Di Maria has combined well with Messi to mask the South Americans’ lack of penetrative powers .

Argentina has been disjointed at the World Cup, relying heavily on Lionel Messi for its goals and a couple of narrow escapes. Messi’s fellow forwards, Gonzalo Higuaín and Sergio Agüero, have fumbled, and after Agüero was injured, his replacement, Ezequiel Lavezzi, played poorly enough that he was substituted. But in recent days, it is not Messi who has monopolised the front pages of the nation’s newspapers, but rather the gaunt face of his midfield partner, Ángel di María.

“When Messi or di María gets hold of the ball, the panorama changes,” Diego Latorre wrote in a newspaper column criticising Argentina’s lack of collective strategy under coach Alejandro Sabella.
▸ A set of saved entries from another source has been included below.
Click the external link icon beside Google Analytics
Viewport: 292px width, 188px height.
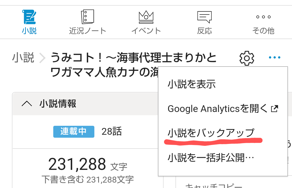274,109
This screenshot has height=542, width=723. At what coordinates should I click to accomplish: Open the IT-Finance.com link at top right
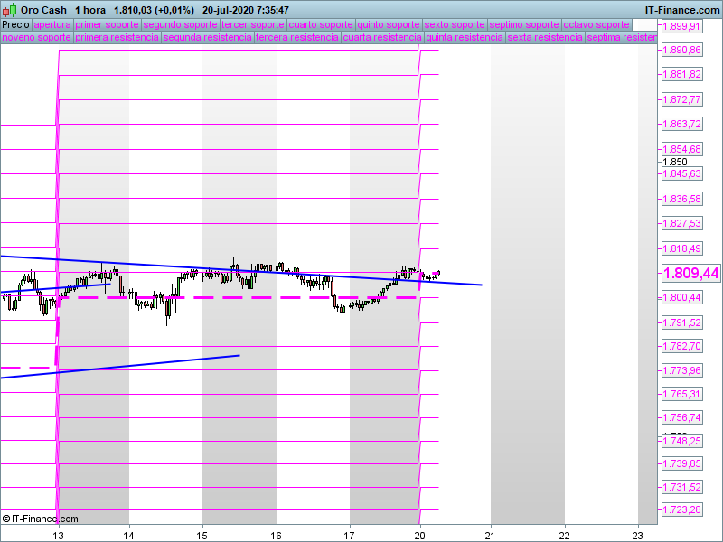[681, 10]
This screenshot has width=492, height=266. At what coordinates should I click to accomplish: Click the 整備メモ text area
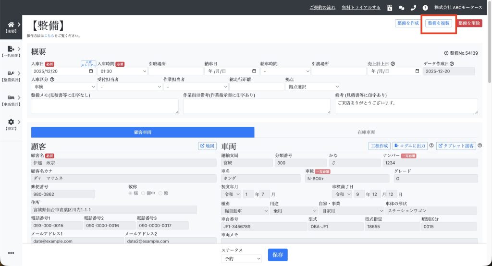click(x=104, y=106)
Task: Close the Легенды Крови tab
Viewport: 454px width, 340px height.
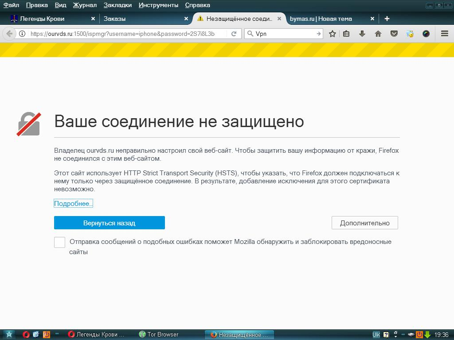Action: pyautogui.click(x=93, y=19)
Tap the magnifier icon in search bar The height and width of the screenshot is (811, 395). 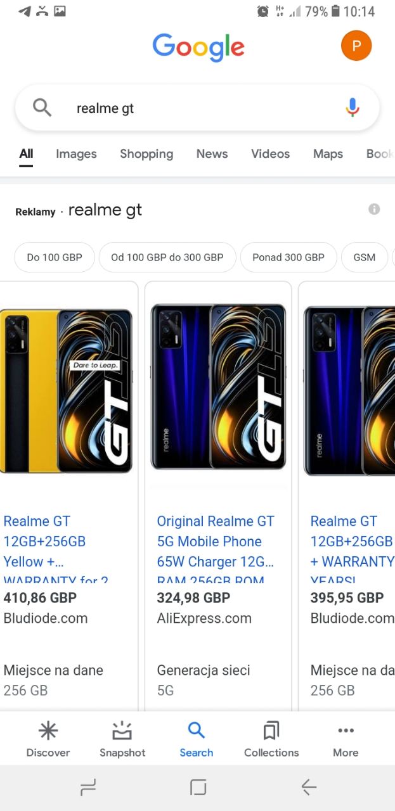pyautogui.click(x=42, y=108)
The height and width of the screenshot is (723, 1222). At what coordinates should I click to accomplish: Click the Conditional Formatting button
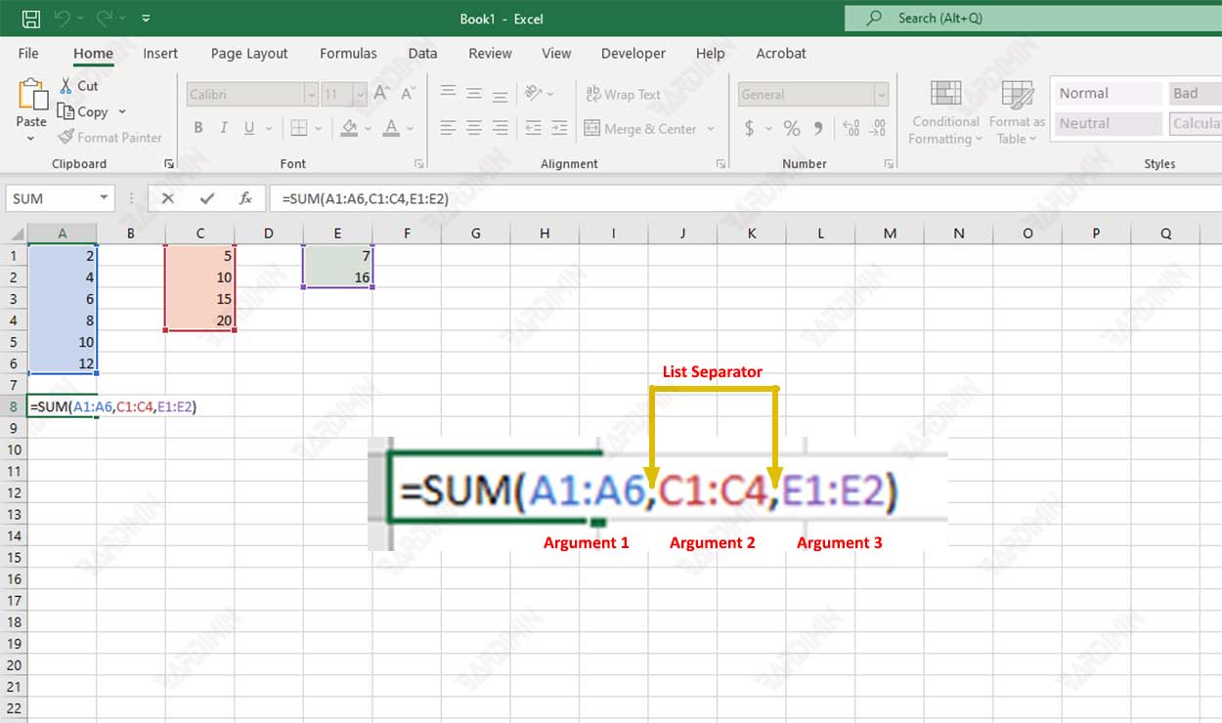coord(943,113)

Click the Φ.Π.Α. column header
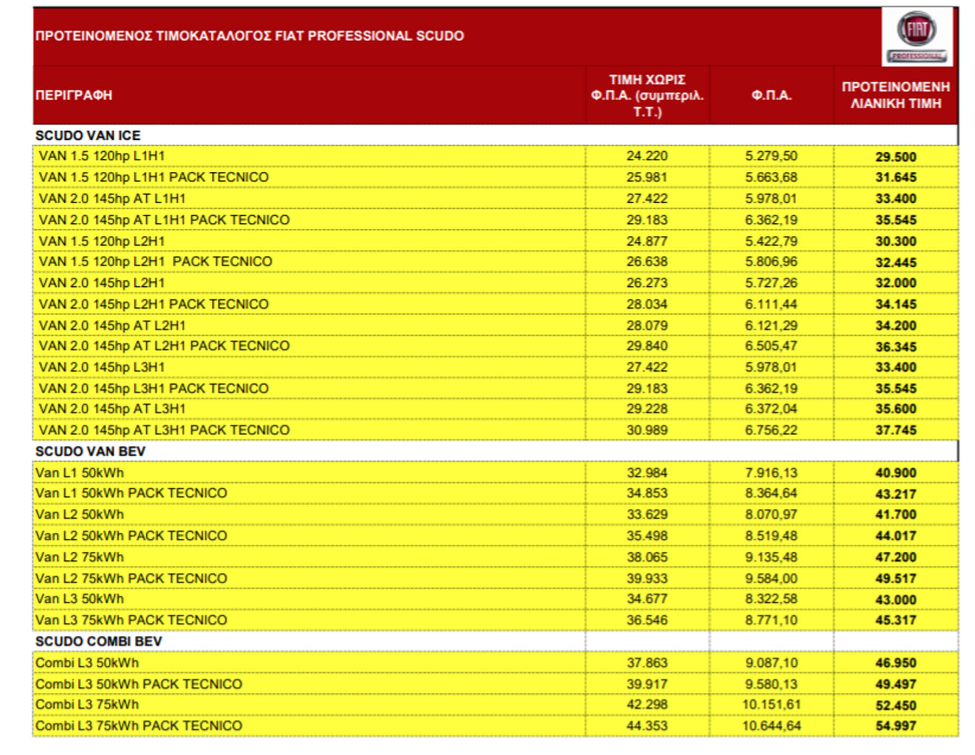pyautogui.click(x=771, y=95)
Di María, 26, was instrumental in Argentina’s final group match, a victory over Nigeria, but he became a national hero this week after scoring the late goal that beat Switzerland in the Round of 16. With only moments of extra time remaining, he galloped towards the edge of the area, received a pass from Messi and curled the ball into the bottom corner.

Messi and di María are from Rosario, home to Argentina’s most fervent fans and a breeding ground for soccer talent: Five players on Argentina’s roster were born there. Di María considers the city so important to his development that he tattooed a phrase of gratitude to its streets on his arm.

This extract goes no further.